The brutal restraint of George Floyd ending in his death a week ago at the hands of Minneapolis police seems to have broken through the floodgates of racial tensions, unleashing torrents of angry protest in urban uprisings across the nation, continuing through Monday.
It is only the latest blow, culminating weeks of racially tinged shootings. A woman in Louisville, Ky., and a male jogger in southern Georgia were killed. And the fact that all this is happening in the midst of a coronavirus pandemic, which also has ravaged minority communities most cruelly with fatal illness and financial ruin, merely makes the wound of this tragedy even more painful.
Every city has responded differently, responses running the gamut from the small but fervent expression of solidarity in Honolulu’s sign-waving event, to the mammoth marches in metropolitan centers from Atlanta and Washington, D.C., to Seattle and Los Angeles.
Overall, the organized daytime demonstrations unfolded peacefully; but as night fell, the protest gave way to looting, vandalism and violence, fires burning, businesses wrecked.
It’s impossible to extricate the violence from the lawful protests in the minds of many Americans.
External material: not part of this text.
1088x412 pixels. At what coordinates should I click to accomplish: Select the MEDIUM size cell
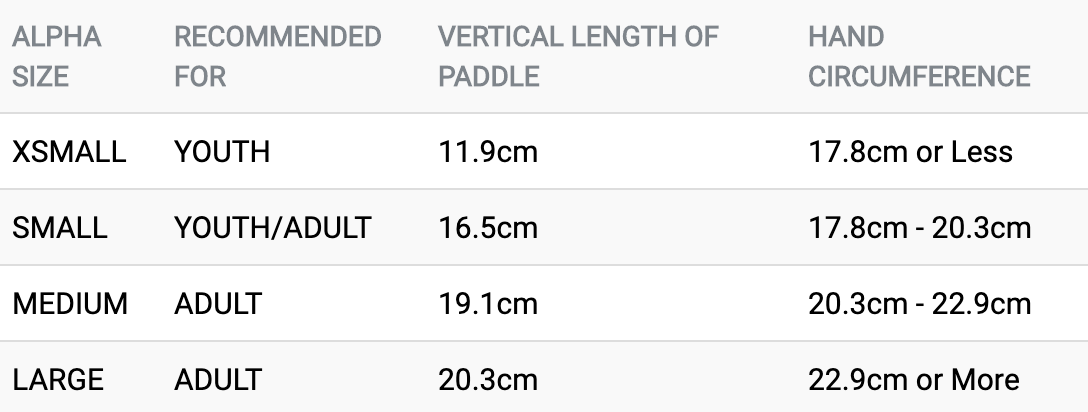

This, too, is part of the tragedy. They are two different facets of social upheaval that should be considered separately. The righteous cause of the demonstrators — the striving for social justice — does not excuse the criminality of the opportunists taking advantage of the chaos.
The violence is something law enforcement needs to head off. Various city efforts to do so through curfews ultimately failed, with firepower and force sometimes turned against the marchers rather than the marauders. The nation hopes that it won’t witness that play out repeatedly as the protests persist.
But that mayhem must not obscure the real importance of the quest for social justice. The black community, joined by a diverse contingent of supporters, cries out to get the assurance of fair treatment under the law.
There surely have been gains in racial equality in the past 50 years, but from the vantage point of 2020, that progress appears pathetically weak. African-American men in particular still get disproportionately harsh treatment.
Floyd died with his head pressed to the pavement, the police officer’s knee on his neck for more than eight minutes, past the point when he was unresponsive.
All four police officers at the scene as Floyd was suffocated must be prosecuted to the fullest extent. All have been fired, and charges, including murder in the third degree, have been filed against Derek Chauvin, the former officer who aggressively subdued Floyd.
The police in Minneapolis and elsewhere must be pressed to reform the way they interact with the communities they serve. Honolulu Police Department has its own challenges, but its police officers generally share the same socioeconomic makeup as that of the public. That is a key asset lacking in many other cities.
And at this time in particular, America needs to hear voices of calm and reason — traditionally the role of the president. Sadly, President Trump so far has adopted a wartime footing, on Monday pledging to call on the military to “dominate the streets” at future protests. Hawaii’s governor and top leaders on Monday afternoon rightly rejected this “arming up” playbook, vowing instead to work collaboratively with U.S. military entities here to resist stoking heated, divisive rhetoric.
Law and order, while necessary for every community, won’t be achieved without a measure of empathy. These grievances simply won’t heal without addressing poverty, educational disparities and the racial bias that persists in American society.
These are people who deserve the certainty that they will receive the promises of “justice for all,”
that they are ordinary citizens — not enemies to be subdued.